Homecoming for a great coach and his fans
By Kenneth L. Hardin
For the Salisbury Post
For the last several months, the Facebook pages were lit up with threads of excitement and anticipation of a special event held Saturday night, Aug. 29, at George’s Italian Grill & Bar. The comments on the social networking site spanned the map from Rowan County out to the Midwest, down to Georgia and up to New York as people made plans to return to Salisbury for this special occasion.
It was billed as a roast, but it was more of a homecoming celebration as Salisbury High alumni from the early1970s and ’80s and local coaching legends assembled to praise, poke fun and fondly share their appreciation for former teacher and coach Aaron Neely, who coached at SHS from 1972-1990 and later at East High. As 1983 SHS raduate Mikael Jones summed up the event, “This is a tribute to one of the greatest human beings and best motivators we’ve known during our lifetime. He was there when a lot of us didn’t have anybody to turn to.”
It was evident Coach Neely meant different things to many different people, but the consistent sentiment was he belonged to everyone, and was always there for each person individually. From the emotions displayed by the more than 100 attendees who filled every seat and lined the walls, it was obvious that as a coach, teacher and mentor, he touched many lives.
Coaching legends Pete Stout and W.A. Cline joined in with other colleagues from Neely’s past to share both humorous and heartfelt stories behind the dynasties. Coach Neely enthusiastically greeted both former All-American and mediocre athletes alike with a wide smile, hearty handshake and a gracious bear hug as he slowly worked the room. One former student, who asked to remain anonymous for fear that Dr. Windsor Eagle’s statute of limitations had not yet expired, defined the reach and impact Coach Neely had over students. Although this student did not have him for a class, he admitted he and other students would often ask their teacher to be excused to use the restroom, only to sneak into the back door of Coach Neely’s class to listen to his lectures.

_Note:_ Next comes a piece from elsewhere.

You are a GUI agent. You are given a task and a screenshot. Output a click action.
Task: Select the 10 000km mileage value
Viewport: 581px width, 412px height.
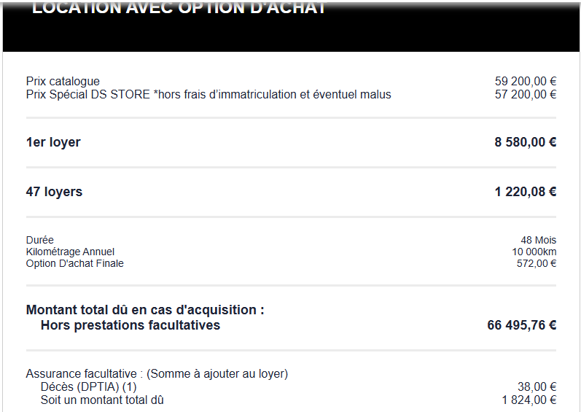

On the field of dreams, Coach Neely took his leadership role seriously, as evidenced by an impressive résumé littered with numerous football and track & field championships, and just as many Coach of the Year Awards. If he recognized you were not performing up to your potential or his expectations, he would let you know with an immediate verbal dressdown. It was normally delivered with the bite of a lion, the sing-song cadence of a drill instructor, the wit of a comedian, but always with the genuine love of a parent. It became somewhat of a badge of honor to be called out by him on the field or in the film room.

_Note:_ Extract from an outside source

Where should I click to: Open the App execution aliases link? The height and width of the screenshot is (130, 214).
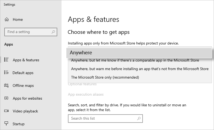click(x=86, y=94)
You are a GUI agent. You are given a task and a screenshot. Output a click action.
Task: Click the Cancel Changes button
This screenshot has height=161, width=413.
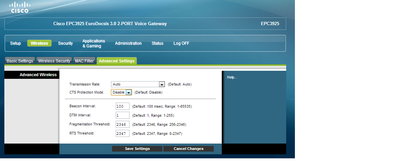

I can recall being on the receiving end of one of those verbal lashings 27 years ago as a football player on his defensive unit. During a practice, my mind drifted and I missed a crucial play that resulted in a touchdown. I vividly remember his exasperated look, him throwing his arms up in overly exaggerated frustration and his rushing words: “Son, what are you doing? You’re standing there not paying attention and look, they scored! Son, get your head in the game!”
It was the sharing of such memories that led a small contingent of former students to organize this event. When the planning group found out Coach Neely had never received a retirement party or a proper send-off considering all the lives he touched, they sprang into action and put together a celebration that rivaled those of the Inauguration party planning folks. They contacted his wife and children, and they were tasked with ensuring he had no clue the event was in the works. After entering the door to thunderous applause, a stunned Neely said, “I thought I was here to roast Coach Bob Pharr. All the way over in the car I was thinking about what I was going to say.”
One of the organizers, Kevin Bostic, said the event initially began as a small affair with a few students planning to meet with Coach Neely and his family to share memories and their appreciation; but once word got out, it exploded.
“We knew we couldn’t do a retirement party, and we had all these good stories and memories,” Bostic said, “so we thought, why not put together a roast and honor him? We thought this concept would also allow other folks to take part in the event in an organized fashion.”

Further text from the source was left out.